To Adkin Blue Ribbon Packing Co., its new x-ray inspection system could be called the “berries.” Located in South Haven, MI, deep in prime blueberry growing country, the grower/packer of cultivated blueberries for fresh and frozen distribution is harvesting rewards since adding the x-ray inspection equipment to its sorting and packing line. The equipment, a POWERx C600 x-ray system from from Thermo Fisher Scientific, helps Adkin prevent product contamination and ensure that its packaging is thoroughly inspected for defects.

One of the country's largest blueberry growers, Adkin farms 1,100 acres of blueberries and sells to bakery chains, foodservice and bagging customers and food processors.

Its frozen blueberry packing operation specializes in size grading according to customer needs. It has earned an excellent reputation in domestic and export channels and dependably supplies leading prepared food companies with a large volume of product, while maintaining high quality standards.
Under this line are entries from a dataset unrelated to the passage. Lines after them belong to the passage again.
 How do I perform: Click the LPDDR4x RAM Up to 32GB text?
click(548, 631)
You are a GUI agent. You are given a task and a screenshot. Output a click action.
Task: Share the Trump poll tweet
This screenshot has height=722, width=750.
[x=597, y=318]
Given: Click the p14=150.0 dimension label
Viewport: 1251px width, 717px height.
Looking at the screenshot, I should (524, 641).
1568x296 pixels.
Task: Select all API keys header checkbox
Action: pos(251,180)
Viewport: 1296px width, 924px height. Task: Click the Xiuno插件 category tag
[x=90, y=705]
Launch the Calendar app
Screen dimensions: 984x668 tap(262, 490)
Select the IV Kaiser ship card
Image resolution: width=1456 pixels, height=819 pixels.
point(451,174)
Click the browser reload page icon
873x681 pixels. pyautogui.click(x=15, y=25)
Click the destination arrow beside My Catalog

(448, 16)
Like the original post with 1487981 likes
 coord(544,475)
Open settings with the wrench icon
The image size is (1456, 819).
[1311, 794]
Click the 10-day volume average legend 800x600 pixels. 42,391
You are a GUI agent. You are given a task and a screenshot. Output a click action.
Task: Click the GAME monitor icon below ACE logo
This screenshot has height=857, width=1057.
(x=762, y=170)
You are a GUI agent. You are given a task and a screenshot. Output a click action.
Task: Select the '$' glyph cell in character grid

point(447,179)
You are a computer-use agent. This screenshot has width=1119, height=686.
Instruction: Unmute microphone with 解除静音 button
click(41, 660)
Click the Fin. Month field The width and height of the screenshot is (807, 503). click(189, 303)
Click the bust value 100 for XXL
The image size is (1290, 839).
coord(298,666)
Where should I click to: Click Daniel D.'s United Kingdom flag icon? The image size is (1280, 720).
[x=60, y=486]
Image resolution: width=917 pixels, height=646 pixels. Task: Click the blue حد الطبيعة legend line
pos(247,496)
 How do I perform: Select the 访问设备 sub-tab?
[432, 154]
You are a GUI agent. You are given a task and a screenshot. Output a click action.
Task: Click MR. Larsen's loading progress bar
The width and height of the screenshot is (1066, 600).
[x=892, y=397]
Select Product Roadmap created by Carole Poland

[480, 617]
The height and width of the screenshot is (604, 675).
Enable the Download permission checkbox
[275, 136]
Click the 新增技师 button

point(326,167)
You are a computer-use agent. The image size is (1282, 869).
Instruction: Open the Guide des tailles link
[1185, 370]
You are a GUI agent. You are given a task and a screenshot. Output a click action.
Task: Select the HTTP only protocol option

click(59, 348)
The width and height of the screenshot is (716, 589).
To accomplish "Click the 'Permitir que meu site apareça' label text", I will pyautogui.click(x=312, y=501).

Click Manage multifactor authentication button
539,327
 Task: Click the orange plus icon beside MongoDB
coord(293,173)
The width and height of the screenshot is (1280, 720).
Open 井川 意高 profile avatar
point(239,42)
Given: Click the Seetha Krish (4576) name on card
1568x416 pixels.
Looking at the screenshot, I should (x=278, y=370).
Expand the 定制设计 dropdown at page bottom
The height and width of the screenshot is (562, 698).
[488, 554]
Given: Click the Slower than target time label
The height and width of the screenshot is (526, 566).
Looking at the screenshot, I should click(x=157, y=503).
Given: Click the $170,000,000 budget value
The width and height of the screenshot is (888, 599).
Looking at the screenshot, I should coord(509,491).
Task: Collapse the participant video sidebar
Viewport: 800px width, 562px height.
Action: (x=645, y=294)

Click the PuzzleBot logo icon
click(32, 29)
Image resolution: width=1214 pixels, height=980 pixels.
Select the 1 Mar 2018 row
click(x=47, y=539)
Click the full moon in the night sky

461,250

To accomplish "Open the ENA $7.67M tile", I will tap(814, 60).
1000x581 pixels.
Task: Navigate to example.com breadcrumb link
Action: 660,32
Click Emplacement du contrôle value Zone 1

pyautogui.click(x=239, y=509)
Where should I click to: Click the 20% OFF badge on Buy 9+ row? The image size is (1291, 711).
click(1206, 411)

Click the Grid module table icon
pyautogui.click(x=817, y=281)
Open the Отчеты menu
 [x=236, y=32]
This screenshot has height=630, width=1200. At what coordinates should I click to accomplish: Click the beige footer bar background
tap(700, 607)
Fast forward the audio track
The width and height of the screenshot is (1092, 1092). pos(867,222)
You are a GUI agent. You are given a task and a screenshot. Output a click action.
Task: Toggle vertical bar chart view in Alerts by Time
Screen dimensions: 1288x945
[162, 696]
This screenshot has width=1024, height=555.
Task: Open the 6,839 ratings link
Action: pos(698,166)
Adkin's fresh-pick operation harvests blueberries in July, August and September, and consists of hand-picking the berries daily, by the truckload. Adkin typically bulk-packs the fresh berries in 30-lb film-lined shipping cases but can also pack them in 5- and 10-lb cases, 2-lb plastic clamshells, and pint and half-pint containers, depending on customer requirements. Because it's a berry packer, the company also buys berries from a select group of other domestic growers.

Only the best'll do

For Adkin, only berries in perfect condition, with the company's required level of quality, can leave its plant for distribution. It strives to ensure that “no stone goes unturned” when it comes to berry inspection and sortation. With the growing demands of stringent food-safety standards and higher levels of contaminant detection and inspection capabilities required, Adkin's existing in-case metal detector just couldn't keep up in terms of detection sensitivity. If there are any packing problems or contamination, customers can be lost. “In fact, a customer can recall an entire batch if they find just one contaminant, which could be very costly for us,” says general manager Tony Marr. “So the x-ray system can save us a lot of money.”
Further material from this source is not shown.